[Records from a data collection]
※

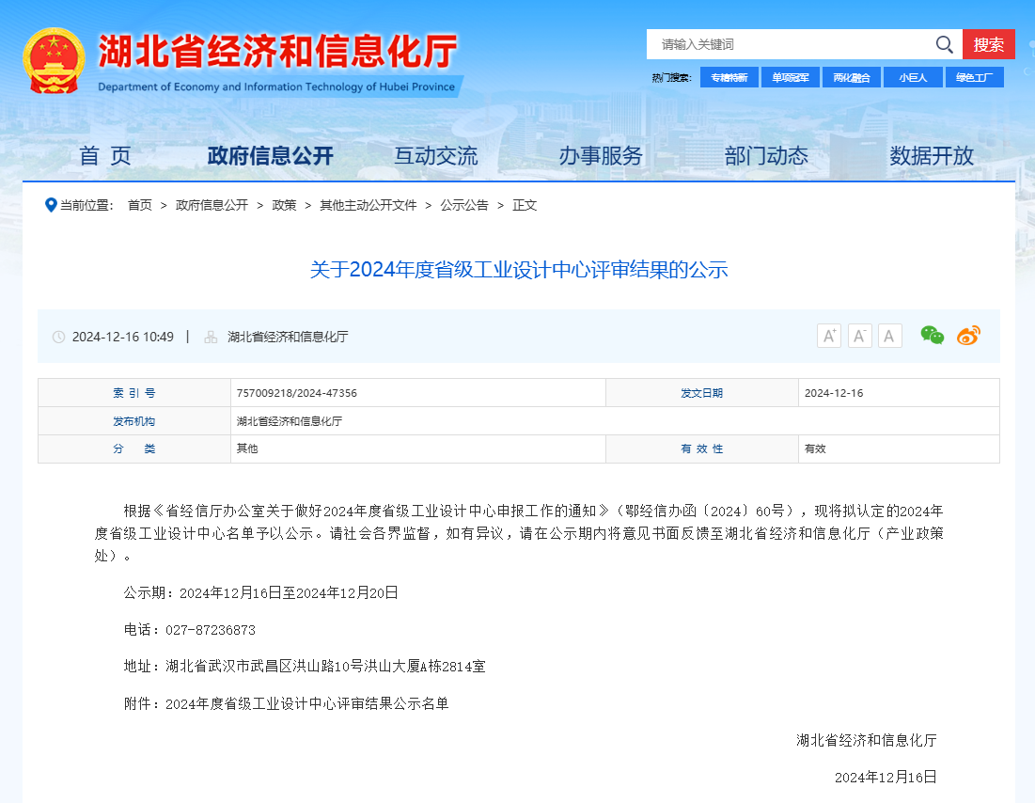Viewport: 1035px width, 803px height.
Task: Select 数据开放 in the navigation bar
Action: point(929,156)
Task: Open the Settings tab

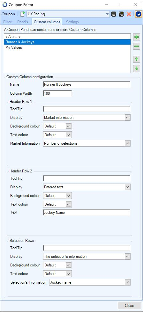Action: tap(72, 22)
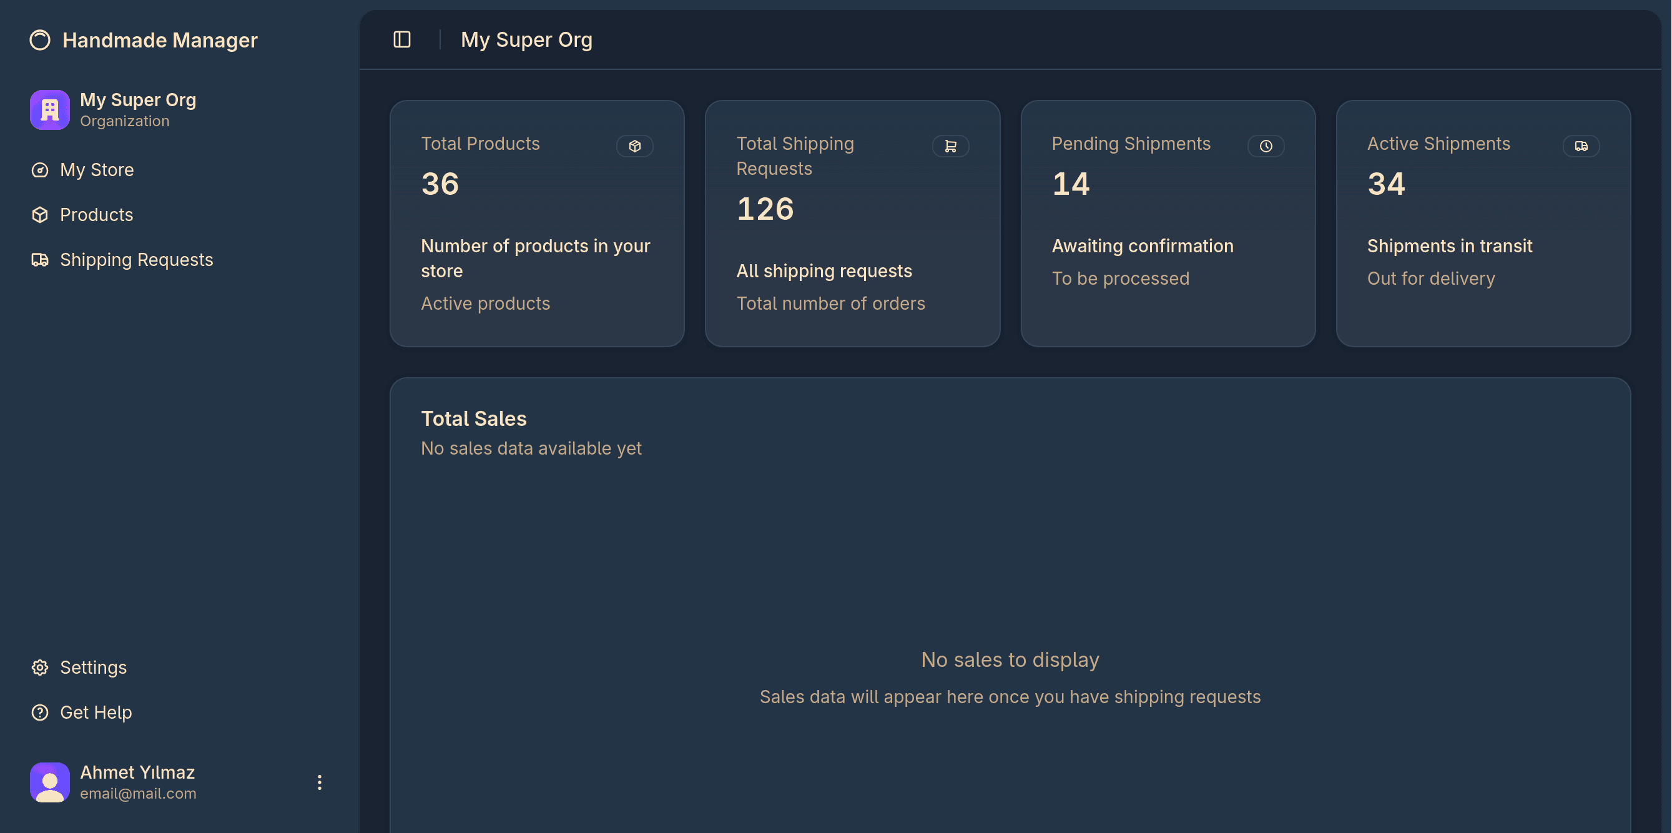This screenshot has width=1672, height=833.
Task: Click the cart icon on Total Shipping Requests card
Action: (x=950, y=145)
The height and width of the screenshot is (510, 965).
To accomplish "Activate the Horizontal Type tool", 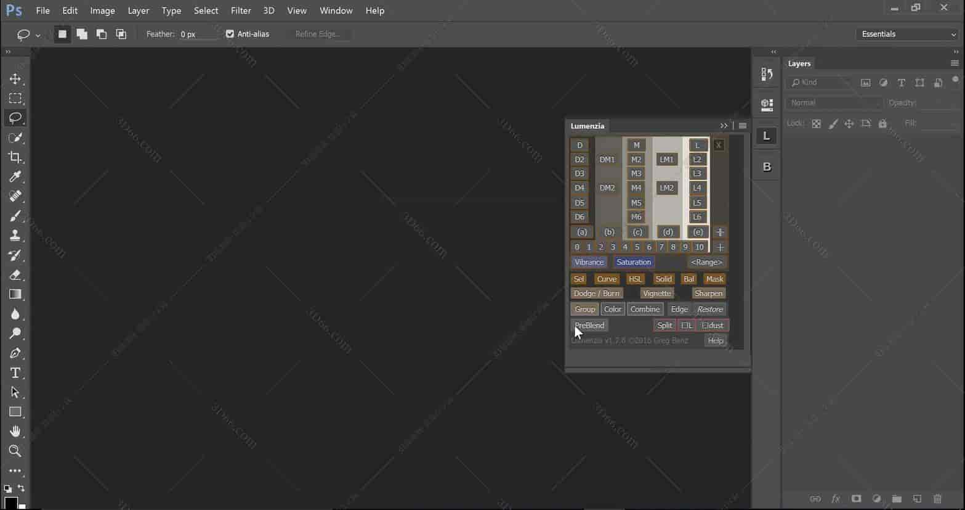I will pyautogui.click(x=15, y=373).
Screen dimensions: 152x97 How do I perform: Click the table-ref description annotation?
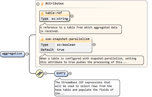[80, 29]
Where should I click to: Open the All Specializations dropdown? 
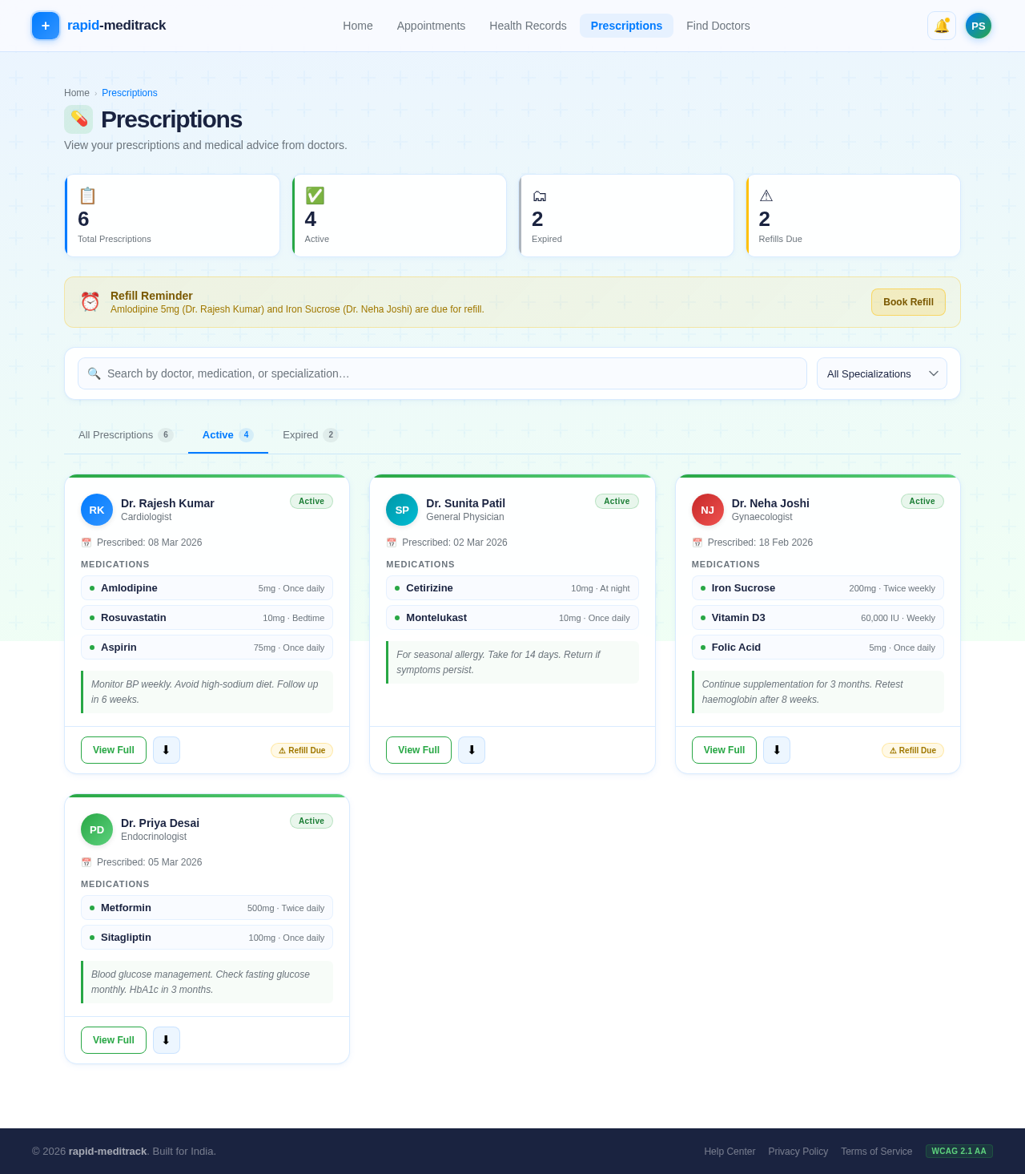(x=882, y=373)
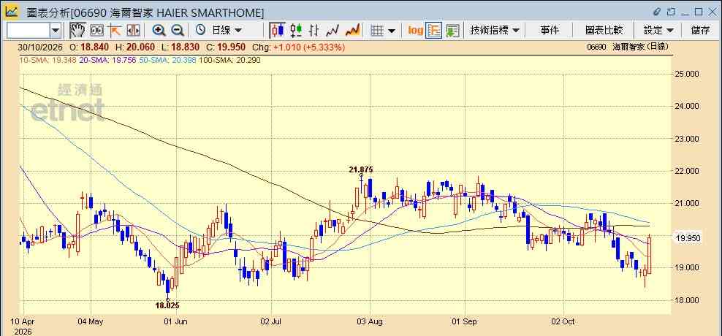Toggle the green arrow panel icon

click(453, 31)
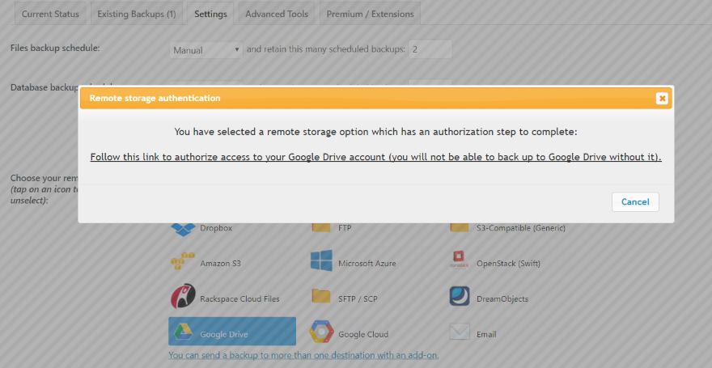Go to the Advanced Tools tab
The width and height of the screenshot is (712, 368).
tap(277, 14)
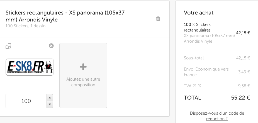This screenshot has height=123, width=258.
Task: Open the E-SK8.FR sticker preview thumbnail
Action: pos(30,67)
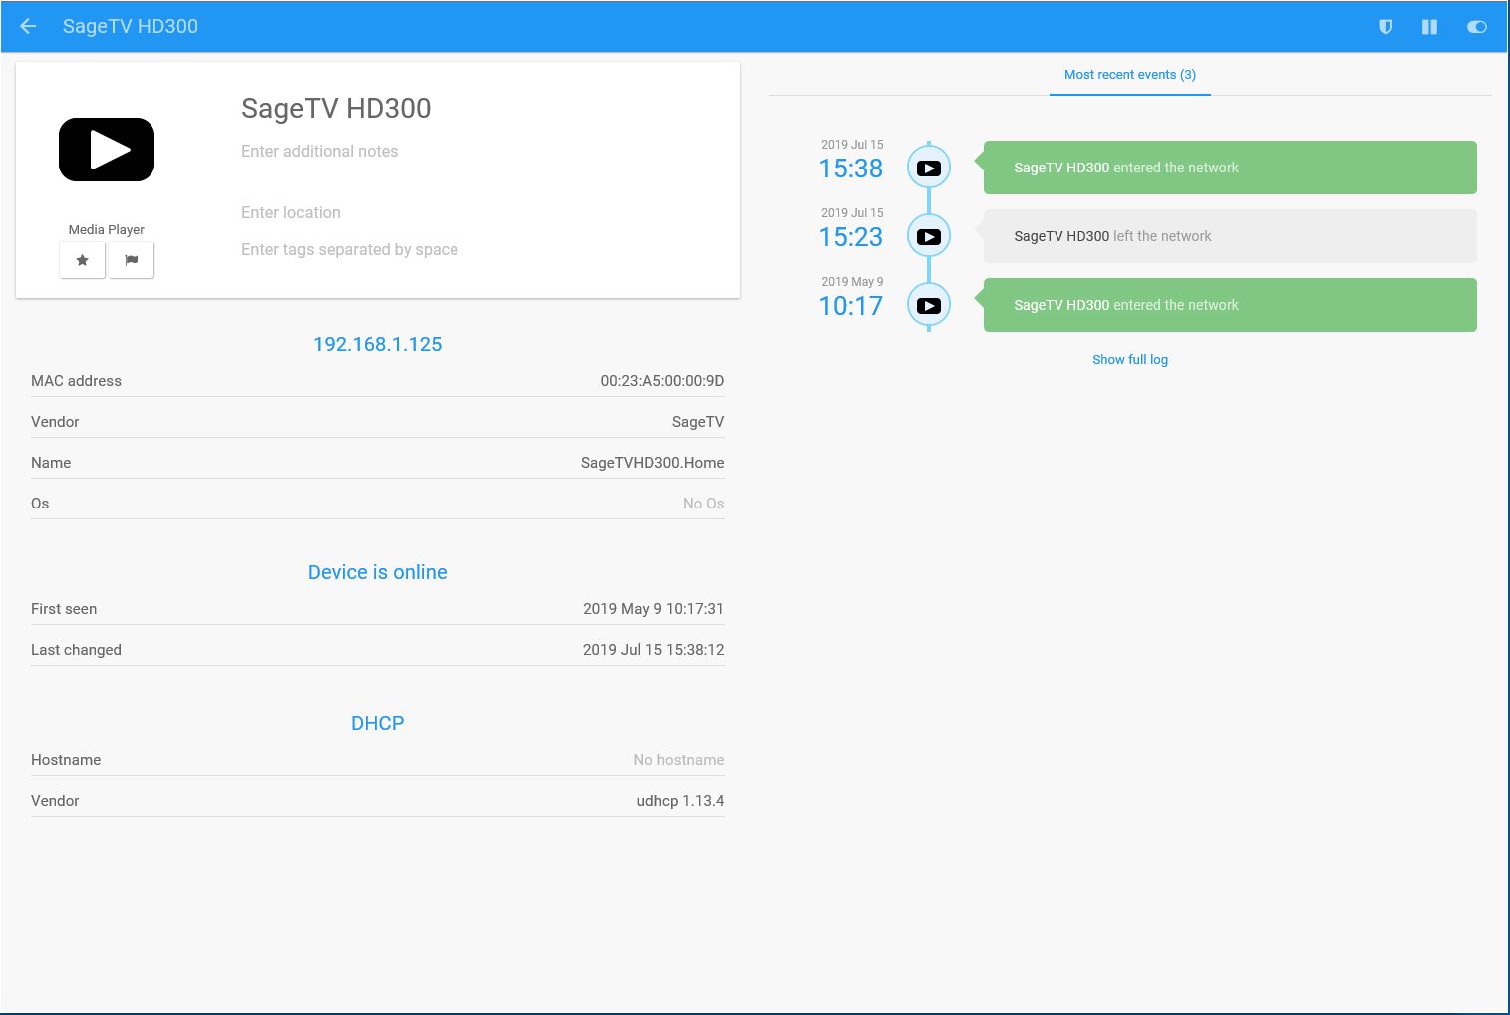Click the 'Enter location' field

[291, 213]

※

Could you reproduce the stretch of material from the line containing "Screen dimensions: 152x97" through the end, swapping "dropdown" for "drop-down list", keeping everything else the same and leaving out the pictures?

• _Full answer_:
Screen dimensions: 152x97 How do I perform: Click the table-ref description annotation?
[80, 29]
Where should I click to: Open the All Specializations drop-down list? 
(x=882, y=373)
Toggle the green arrow panel icon

click(453, 31)
Go to the Advanced Tools tab
The width and height of the screenshot is (712, 368).
tap(277, 14)
This screenshot has height=123, width=258.
Task: Open the E-SK8.FR sticker preview thumbnail
Action: pos(30,67)
Click the 'Enter location' field

[291, 213]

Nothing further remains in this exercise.